> [WHAT TO WORK ON]: Without including any picture, return the complete set of records exactly.

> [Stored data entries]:

----

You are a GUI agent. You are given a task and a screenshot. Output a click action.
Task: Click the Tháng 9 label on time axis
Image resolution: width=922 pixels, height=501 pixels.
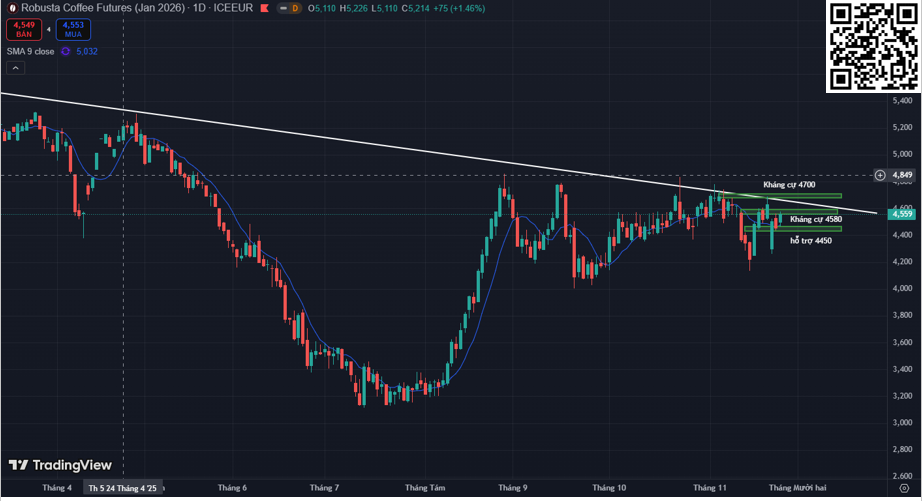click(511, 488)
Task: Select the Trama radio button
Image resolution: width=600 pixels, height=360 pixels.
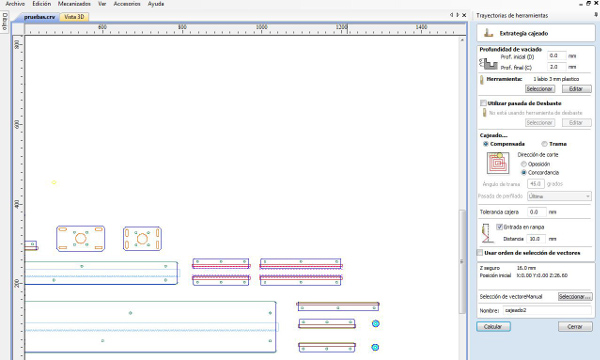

----

> [SOLVED EXERCISE]:
You are a GUI agent. You are given a task and a screenshot. Output a click action.
Task: Click the Tháng 9 label on time axis
Image resolution: width=922 pixels, height=501 pixels.
click(511, 488)
Task: Select the Trama radio button
Image resolution: width=600 pixels, height=360 pixels.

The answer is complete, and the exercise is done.